:: DATA PROVIDED

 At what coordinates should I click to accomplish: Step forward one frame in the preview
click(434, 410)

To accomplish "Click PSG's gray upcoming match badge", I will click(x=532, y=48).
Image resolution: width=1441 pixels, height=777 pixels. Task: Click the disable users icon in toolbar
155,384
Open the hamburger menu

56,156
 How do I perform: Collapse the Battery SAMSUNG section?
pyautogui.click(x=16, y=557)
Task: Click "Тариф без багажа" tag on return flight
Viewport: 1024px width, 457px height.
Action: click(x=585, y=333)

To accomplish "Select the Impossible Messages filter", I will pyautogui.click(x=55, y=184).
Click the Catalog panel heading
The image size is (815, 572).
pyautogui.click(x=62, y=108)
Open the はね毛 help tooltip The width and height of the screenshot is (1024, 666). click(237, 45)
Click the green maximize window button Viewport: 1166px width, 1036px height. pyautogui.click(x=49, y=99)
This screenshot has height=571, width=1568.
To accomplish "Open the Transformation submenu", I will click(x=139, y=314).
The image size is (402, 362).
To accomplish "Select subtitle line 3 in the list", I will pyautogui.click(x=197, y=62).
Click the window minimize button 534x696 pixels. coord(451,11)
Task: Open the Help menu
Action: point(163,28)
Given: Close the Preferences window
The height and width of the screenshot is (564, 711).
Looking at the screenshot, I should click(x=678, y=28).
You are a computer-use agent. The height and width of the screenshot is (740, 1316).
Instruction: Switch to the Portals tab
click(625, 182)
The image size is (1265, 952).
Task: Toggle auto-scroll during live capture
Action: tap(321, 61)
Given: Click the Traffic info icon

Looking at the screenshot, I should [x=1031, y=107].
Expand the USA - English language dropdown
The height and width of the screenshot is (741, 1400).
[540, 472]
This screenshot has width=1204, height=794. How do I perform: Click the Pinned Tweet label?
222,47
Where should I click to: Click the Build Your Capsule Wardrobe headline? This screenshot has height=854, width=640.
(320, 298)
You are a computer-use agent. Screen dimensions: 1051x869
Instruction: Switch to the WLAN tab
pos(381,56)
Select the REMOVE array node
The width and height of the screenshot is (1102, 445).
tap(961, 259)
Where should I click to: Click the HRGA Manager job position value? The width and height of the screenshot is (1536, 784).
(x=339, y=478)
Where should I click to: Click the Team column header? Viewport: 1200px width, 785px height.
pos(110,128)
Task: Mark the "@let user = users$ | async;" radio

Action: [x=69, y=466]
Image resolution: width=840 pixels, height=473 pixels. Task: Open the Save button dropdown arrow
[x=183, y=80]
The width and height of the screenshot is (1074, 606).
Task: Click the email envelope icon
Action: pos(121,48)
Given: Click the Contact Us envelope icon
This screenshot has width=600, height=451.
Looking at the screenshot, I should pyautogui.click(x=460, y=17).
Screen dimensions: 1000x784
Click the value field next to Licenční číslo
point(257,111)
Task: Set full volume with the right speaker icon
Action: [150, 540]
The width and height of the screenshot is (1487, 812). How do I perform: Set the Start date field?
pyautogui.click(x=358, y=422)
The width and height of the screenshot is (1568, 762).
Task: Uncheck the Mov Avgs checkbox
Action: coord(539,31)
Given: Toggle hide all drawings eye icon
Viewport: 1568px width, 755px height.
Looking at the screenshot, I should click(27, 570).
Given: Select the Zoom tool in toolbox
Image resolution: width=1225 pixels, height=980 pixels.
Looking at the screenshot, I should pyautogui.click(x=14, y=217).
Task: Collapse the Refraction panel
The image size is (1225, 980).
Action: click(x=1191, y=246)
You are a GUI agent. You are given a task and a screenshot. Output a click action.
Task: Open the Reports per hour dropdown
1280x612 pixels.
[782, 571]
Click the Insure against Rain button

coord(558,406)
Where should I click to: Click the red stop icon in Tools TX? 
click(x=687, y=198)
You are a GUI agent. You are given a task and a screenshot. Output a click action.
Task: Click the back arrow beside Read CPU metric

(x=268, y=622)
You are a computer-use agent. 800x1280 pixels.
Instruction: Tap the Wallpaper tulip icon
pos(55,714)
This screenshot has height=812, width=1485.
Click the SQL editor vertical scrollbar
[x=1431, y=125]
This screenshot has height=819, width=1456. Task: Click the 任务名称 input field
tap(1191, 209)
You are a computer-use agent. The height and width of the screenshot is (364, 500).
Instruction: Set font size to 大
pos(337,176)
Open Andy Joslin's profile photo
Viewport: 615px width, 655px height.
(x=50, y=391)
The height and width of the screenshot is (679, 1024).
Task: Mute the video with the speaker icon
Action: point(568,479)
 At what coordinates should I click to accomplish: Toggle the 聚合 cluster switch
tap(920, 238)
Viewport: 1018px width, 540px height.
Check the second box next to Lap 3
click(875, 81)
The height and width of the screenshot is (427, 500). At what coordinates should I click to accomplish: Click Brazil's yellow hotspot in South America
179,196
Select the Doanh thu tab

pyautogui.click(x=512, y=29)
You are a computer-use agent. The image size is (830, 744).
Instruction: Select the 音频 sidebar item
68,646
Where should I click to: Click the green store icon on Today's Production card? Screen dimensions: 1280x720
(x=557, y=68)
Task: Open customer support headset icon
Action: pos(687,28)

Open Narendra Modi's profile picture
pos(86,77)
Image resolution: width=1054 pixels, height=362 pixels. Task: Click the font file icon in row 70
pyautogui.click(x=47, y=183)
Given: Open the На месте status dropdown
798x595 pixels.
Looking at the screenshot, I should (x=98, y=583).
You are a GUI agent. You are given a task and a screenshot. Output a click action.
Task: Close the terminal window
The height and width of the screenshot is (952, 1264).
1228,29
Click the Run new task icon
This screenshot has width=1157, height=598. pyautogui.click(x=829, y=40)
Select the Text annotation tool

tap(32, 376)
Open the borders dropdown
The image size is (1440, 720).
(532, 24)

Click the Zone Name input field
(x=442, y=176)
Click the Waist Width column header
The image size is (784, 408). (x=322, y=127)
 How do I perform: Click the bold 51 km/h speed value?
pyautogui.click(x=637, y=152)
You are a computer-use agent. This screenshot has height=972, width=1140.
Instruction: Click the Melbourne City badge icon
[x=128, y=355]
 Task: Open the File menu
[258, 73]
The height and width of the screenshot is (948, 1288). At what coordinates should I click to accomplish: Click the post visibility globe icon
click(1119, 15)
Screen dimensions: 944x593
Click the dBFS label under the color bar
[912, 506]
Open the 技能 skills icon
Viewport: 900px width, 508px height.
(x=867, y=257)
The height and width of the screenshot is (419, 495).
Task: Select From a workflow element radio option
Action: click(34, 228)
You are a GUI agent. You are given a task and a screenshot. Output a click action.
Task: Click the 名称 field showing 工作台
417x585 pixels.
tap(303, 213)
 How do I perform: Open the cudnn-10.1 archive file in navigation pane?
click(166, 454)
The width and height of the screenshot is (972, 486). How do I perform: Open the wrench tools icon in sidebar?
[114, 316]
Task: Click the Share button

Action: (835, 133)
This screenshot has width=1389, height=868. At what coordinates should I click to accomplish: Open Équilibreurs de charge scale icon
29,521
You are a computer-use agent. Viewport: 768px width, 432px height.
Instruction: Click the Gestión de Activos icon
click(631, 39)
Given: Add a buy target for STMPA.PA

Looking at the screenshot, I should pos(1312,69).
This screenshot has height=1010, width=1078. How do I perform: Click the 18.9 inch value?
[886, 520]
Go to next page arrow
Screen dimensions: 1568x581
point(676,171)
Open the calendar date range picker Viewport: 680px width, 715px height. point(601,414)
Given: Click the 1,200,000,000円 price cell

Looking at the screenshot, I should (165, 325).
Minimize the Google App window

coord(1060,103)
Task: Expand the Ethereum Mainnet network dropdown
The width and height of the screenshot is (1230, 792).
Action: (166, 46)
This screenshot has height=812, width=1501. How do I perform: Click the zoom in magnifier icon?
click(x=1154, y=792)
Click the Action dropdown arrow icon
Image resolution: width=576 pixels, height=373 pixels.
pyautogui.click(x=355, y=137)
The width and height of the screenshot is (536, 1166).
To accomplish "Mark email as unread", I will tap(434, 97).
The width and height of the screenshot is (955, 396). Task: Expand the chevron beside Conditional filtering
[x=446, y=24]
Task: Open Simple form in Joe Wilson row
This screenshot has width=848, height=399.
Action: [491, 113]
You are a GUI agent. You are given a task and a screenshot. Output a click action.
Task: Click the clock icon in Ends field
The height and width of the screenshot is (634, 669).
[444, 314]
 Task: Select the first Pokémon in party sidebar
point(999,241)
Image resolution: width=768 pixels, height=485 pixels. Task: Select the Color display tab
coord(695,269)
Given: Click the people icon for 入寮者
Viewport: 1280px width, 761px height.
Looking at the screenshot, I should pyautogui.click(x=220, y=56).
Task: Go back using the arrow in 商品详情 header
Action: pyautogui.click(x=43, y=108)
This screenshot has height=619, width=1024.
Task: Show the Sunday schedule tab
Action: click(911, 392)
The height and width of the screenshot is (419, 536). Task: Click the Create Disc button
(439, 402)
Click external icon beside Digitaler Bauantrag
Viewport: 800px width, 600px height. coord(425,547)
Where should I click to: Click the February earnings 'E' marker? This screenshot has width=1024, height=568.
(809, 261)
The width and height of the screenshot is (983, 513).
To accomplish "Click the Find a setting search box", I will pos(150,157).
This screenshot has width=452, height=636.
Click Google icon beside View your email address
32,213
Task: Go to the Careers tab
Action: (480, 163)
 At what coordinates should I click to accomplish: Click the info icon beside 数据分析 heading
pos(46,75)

::::

#### [ACTION ITEM]
The lines above that hold the string "Close" are to be located and copied.

#### [FINISHED TASK]
Given: Close the Preferences window
Task: Close the terminal window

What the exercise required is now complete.